Die Autorin Louise Brown litt nach dem Tod ihrer Eltern sehr. Sie hinterfragte ihr bisheriges Leben und kam zu dem Schluss, dass etwas fehlte. Wollte sie in dem Hamsterrad bleiben? Fühlte sie sich in ihrem Berufsleben rundherum zufrieden. Rasch erkannte sie, dass beide Fragen mit nein beantwortet werden mussten. Nach einigen unruhigen Tagen und vielen Überlegungen entschloss sie sich, dass sie beruflich einen Neuanfang gehen will.

Was bleibt, wenn wir sterben beginnt mit dem Werdegang der Autorin zum außergewöhnlichen Beruf der Trauerrednerin. Wie sie zur Berufswahl kam und wie sich ihre Einstellung zum Leben dadurch änderte. Sie schreibt, welche Gedanken sie bei der Formulierung einer Trauerrede bewegen. Sie sollte nicht nur aus dem Lebenslauf des Verstorbenen bestehen. Viel mehr sind es die kleinen Dinge, welche einen Menschen tatsächlich ausmachen. Denn, Trauer besteht nicht zwangsläufig nur aus Traurigkeit. Dieser lapidare Spruch: „Herzliche Teilnahme“ klingt doch viel besser, wenn gesagt wird: „I am sorry for your less“. Also: „Ich bedaure deinen Verlust.“ Und noch ein Gedanke, der mir ausgesprochen gut gefiel: Als gesunder Mensch sollte sich niemand über ein einzelnes graues Haar aufregen. Ist es nicht viel aufbauender, froh zu sein, dass man das Ergrauen der Haare überhaupt erlebt?

Bei Büchern über Tod und Trauerbewältigung bin ich stets sehr skeptisch. Aber dieses Werk hat mich vollkommen überzeugt. Es werden keine klugen Reden niedergeschrieben und Floskeln wiederholt.
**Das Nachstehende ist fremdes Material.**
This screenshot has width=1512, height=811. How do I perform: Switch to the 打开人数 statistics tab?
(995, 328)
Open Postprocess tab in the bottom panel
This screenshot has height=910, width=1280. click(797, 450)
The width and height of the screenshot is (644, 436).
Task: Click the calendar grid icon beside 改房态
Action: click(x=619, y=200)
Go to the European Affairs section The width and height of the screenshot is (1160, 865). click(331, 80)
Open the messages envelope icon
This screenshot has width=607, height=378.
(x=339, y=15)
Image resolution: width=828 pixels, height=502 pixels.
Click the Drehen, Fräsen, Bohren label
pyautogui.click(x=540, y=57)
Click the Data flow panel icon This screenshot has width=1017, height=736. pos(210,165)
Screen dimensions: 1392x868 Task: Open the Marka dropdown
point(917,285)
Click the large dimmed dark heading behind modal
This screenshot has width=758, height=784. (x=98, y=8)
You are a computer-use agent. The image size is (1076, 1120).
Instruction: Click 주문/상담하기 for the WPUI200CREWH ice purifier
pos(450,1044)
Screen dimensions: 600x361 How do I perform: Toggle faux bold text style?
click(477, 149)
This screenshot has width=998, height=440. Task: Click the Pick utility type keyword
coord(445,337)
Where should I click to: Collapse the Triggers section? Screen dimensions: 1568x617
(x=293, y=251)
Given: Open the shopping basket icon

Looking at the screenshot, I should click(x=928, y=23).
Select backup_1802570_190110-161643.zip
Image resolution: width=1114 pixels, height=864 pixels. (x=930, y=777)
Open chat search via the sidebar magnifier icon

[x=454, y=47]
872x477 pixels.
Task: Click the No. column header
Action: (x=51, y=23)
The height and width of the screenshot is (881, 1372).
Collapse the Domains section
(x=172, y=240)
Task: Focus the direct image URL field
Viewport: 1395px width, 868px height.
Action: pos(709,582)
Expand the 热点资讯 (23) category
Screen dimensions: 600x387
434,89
Luise Brown spricht aus ihren Erfahrungen und das so, dass ich diese auch wirklich nachvollziehen konnte. Zudem zitierte sie etliche Sätze aus ihren Reden, die mir ebenfalls sehr gut gefielen. Zum Schluss gibt es noch einen Zitatnachweis und ein Interview mit Frau Brown. Ja, es ist ein lesenswertes und gar nicht trauriges Buch. Volle Empfehlung dafür.